> [Exercise directions]
Copy out the entries from the line containing "Image resolution: width=975" through the line containing "Action: 105,100", swapping "Launcher settings" for "Game settings" and leaving everything else as it is.

[Pointing entries for text and elements]

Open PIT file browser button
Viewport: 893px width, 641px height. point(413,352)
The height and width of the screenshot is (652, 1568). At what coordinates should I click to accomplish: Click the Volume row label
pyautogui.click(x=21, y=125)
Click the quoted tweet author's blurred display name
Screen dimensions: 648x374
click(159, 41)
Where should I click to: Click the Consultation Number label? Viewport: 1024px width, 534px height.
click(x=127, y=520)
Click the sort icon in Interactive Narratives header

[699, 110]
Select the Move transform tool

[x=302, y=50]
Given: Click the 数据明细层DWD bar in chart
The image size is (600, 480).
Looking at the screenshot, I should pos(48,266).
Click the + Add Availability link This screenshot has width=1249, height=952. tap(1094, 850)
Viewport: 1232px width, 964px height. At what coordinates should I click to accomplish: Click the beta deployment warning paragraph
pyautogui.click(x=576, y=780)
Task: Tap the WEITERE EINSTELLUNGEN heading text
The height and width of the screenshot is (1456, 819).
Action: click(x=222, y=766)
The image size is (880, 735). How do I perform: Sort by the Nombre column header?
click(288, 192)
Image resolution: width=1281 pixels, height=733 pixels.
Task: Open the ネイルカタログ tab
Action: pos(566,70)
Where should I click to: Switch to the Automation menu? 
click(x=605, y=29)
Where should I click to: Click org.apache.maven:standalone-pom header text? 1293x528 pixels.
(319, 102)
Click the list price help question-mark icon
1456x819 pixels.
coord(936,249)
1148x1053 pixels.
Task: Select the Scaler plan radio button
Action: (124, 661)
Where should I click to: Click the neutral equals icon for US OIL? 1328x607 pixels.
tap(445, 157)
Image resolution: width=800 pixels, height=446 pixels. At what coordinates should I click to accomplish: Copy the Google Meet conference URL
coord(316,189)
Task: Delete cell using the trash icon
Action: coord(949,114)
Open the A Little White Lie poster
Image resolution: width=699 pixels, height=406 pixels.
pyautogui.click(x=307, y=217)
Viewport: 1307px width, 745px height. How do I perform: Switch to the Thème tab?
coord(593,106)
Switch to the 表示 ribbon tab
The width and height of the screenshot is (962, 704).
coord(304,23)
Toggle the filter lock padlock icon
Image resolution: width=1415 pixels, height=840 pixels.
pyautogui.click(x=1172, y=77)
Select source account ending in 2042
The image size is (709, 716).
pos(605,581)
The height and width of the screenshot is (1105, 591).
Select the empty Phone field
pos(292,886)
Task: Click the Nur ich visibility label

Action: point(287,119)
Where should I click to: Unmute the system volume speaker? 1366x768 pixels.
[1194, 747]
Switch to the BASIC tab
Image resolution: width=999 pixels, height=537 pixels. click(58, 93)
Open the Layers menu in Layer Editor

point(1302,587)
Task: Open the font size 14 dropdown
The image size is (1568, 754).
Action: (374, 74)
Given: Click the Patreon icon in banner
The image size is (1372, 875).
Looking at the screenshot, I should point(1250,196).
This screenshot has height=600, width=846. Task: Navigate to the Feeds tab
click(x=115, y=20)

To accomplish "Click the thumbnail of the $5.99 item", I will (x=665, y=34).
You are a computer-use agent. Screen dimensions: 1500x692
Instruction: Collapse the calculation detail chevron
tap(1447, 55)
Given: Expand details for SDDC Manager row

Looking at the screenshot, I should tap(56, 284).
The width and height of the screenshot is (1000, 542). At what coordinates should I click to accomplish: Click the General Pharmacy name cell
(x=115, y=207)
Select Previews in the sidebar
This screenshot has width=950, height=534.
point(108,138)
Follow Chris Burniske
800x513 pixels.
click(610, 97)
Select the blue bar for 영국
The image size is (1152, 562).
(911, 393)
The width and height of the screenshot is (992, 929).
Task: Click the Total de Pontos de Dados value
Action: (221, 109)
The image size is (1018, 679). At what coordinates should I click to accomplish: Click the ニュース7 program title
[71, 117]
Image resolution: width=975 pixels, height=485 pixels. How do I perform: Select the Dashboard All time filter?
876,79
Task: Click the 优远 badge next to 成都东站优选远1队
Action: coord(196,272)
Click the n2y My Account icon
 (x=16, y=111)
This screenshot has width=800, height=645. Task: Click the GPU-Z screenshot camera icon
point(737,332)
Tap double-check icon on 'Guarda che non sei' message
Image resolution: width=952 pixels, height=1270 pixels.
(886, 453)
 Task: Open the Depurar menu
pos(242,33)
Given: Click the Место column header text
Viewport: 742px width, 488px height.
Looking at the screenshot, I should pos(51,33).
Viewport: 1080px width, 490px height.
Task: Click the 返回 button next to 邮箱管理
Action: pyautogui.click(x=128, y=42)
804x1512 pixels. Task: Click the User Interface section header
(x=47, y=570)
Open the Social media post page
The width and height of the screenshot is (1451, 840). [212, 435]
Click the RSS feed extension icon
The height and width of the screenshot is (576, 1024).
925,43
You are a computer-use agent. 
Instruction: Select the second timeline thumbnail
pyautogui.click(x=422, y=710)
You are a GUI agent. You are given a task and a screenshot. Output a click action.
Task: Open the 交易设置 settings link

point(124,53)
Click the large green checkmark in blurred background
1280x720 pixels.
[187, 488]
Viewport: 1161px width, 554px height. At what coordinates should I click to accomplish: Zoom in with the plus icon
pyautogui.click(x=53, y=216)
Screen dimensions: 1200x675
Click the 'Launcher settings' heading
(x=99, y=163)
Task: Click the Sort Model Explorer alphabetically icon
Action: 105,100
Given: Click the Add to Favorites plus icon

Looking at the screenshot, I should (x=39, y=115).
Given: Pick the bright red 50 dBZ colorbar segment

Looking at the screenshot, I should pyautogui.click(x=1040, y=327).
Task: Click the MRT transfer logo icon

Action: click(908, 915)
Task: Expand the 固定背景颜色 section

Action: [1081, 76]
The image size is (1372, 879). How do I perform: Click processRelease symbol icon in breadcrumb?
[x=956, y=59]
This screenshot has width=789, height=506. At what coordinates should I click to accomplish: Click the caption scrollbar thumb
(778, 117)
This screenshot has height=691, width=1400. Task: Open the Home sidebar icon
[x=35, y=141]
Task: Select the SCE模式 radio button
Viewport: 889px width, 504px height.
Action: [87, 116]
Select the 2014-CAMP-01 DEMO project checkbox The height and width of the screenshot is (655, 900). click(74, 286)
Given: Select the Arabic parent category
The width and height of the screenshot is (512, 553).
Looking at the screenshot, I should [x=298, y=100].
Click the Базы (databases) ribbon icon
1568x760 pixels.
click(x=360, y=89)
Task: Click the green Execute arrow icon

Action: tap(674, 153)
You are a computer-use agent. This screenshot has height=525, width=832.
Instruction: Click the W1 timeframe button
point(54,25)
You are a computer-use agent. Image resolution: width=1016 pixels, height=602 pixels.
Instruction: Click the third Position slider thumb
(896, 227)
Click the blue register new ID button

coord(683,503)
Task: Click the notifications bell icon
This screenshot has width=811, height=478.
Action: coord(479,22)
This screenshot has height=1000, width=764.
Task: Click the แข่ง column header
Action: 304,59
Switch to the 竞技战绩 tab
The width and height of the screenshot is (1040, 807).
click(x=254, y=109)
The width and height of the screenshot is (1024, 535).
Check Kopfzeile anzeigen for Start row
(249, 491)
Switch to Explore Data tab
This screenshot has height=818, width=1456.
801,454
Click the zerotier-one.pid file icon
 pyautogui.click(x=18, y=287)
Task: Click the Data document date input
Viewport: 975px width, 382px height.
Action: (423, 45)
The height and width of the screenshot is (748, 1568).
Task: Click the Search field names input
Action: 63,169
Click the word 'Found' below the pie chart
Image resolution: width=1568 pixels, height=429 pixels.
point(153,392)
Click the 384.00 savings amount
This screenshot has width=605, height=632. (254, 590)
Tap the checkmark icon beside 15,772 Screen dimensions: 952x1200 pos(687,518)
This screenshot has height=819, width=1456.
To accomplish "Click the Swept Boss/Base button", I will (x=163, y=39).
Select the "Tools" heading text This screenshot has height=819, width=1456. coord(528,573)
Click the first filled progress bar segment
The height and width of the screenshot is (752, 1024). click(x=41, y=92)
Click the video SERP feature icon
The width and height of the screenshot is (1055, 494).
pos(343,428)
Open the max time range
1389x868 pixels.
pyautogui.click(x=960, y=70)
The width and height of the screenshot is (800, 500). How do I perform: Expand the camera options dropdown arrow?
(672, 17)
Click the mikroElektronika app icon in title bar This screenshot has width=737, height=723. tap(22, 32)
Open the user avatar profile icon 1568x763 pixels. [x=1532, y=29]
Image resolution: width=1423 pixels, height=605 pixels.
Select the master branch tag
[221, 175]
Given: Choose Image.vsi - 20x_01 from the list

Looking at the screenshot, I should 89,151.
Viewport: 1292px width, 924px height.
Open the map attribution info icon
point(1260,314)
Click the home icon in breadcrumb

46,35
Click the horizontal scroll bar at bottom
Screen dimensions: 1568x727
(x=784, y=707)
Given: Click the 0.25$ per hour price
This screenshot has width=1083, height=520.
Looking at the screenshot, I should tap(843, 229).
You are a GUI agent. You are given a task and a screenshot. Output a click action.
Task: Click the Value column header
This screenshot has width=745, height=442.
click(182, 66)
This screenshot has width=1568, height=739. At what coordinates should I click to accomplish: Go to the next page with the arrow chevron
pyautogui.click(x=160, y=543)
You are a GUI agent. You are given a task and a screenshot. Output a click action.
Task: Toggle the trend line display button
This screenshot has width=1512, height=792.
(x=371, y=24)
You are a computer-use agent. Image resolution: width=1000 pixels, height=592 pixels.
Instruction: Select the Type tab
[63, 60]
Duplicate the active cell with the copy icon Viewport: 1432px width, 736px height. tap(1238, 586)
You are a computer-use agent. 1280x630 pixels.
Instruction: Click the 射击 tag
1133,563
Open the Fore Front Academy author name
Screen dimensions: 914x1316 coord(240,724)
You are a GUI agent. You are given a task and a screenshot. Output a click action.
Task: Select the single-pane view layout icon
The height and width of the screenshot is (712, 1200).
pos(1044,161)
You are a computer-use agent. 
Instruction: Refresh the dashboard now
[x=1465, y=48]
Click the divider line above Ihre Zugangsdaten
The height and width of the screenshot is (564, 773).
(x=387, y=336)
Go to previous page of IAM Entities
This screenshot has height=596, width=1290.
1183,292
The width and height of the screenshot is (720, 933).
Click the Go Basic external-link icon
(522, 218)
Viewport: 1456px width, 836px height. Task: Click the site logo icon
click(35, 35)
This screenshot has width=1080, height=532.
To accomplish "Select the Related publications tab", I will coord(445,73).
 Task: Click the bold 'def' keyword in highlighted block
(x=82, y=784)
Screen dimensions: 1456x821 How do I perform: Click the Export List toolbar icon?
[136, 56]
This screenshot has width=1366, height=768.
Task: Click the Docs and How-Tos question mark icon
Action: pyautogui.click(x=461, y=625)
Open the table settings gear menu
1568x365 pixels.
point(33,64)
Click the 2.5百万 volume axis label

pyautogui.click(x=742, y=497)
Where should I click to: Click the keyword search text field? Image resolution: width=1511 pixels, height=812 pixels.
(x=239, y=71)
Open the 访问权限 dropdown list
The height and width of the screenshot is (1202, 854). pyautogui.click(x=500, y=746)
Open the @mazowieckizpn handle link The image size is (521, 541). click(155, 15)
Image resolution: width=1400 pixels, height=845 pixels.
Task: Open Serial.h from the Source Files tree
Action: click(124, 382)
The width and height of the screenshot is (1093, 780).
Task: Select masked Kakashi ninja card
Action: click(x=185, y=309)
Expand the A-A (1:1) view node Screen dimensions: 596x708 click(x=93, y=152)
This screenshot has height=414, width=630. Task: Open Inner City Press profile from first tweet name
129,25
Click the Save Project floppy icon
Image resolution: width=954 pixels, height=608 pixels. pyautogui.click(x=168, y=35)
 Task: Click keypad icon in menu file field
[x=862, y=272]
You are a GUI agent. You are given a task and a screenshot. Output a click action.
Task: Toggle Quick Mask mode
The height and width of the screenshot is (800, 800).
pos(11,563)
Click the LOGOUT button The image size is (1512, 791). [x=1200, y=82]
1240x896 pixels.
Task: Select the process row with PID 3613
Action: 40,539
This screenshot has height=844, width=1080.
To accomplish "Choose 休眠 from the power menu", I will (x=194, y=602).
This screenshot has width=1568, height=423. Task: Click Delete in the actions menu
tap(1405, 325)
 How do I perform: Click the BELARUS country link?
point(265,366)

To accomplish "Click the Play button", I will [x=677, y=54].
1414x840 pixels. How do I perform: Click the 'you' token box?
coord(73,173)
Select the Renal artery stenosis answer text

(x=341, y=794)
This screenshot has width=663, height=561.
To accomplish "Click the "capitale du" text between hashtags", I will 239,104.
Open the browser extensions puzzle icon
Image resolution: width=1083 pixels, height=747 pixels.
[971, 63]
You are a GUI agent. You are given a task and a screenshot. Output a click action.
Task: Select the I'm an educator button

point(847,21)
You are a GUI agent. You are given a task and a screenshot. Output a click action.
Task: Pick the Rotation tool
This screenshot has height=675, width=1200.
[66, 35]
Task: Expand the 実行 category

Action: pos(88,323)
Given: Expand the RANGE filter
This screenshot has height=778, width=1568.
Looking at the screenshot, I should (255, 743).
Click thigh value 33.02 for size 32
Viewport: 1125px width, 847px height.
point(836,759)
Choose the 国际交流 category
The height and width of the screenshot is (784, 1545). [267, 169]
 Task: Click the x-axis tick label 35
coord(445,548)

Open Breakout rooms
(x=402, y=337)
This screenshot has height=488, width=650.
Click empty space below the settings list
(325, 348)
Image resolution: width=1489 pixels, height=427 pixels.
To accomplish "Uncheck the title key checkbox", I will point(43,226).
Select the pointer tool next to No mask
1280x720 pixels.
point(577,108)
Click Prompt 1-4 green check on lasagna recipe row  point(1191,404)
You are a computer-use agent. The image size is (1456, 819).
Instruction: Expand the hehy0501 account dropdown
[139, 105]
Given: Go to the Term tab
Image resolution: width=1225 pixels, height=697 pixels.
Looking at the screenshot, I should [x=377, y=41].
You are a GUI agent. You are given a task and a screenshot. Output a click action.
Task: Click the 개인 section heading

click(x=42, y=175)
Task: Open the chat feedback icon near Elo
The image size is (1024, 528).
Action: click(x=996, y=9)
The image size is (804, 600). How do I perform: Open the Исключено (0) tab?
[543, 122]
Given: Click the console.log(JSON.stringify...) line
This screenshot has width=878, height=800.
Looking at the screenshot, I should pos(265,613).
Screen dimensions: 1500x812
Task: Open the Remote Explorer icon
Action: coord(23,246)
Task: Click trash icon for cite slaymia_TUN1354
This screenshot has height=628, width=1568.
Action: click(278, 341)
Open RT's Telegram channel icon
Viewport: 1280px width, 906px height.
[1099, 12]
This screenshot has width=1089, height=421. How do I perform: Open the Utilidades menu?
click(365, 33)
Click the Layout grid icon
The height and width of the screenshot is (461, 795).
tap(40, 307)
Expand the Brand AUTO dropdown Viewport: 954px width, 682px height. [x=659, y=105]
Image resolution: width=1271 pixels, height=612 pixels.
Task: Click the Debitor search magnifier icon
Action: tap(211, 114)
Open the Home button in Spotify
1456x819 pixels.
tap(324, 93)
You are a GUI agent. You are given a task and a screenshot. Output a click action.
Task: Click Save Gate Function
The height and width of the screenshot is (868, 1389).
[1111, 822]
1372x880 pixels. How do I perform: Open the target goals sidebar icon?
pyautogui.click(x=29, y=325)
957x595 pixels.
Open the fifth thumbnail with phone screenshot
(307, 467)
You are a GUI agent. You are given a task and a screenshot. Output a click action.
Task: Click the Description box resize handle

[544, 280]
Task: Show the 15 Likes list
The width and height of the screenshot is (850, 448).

> [Response for this exercise]
Image resolution: width=975 pixels, height=485 pixels. How do I perform: Select the Dashboard All time filter?
876,79
Task: Click the 优远 badge next to 成都东站优选远1队
Action: coord(196,272)
Click the n2y My Account icon
 (x=16, y=111)
This screenshot has width=800, height=645. Task: Click the GPU-Z screenshot camera icon
point(737,332)
Tap double-check icon on 'Guarda che non sei' message
Image resolution: width=952 pixels, height=1270 pixels.
(886, 453)
 Task: Open the Depurar menu
pos(242,33)
Given: Click the Место column header text
Viewport: 742px width, 488px height.
Looking at the screenshot, I should pos(51,33).
Viewport: 1080px width, 490px height.
Task: Click the 返回 button next to 邮箱管理
Action: pyautogui.click(x=128, y=42)
804x1512 pixels. Task: Click the User Interface section header
(x=47, y=570)
Open the Social media post page
The width and height of the screenshot is (1451, 840). [212, 435]
Click the RSS feed extension icon
The height and width of the screenshot is (576, 1024).
925,43
You are a computer-use agent. 
Instruction: Select the second timeline thumbnail
pyautogui.click(x=422, y=710)
You are a GUI agent. You are given a task and a screenshot. Output a click action.
Task: Open the 交易设置 settings link

point(124,53)
Click the large green checkmark in blurred background
1280x720 pixels.
[187, 488]
Viewport: 1161px width, 554px height. At what coordinates should I click to accomplish: Zoom in with the plus icon
pyautogui.click(x=53, y=216)
Screen dimensions: 1200x675
Click the 'Game settings' heading
(x=99, y=163)
Task: Click the Sort Model Explorer alphabetically icon
Action: 105,100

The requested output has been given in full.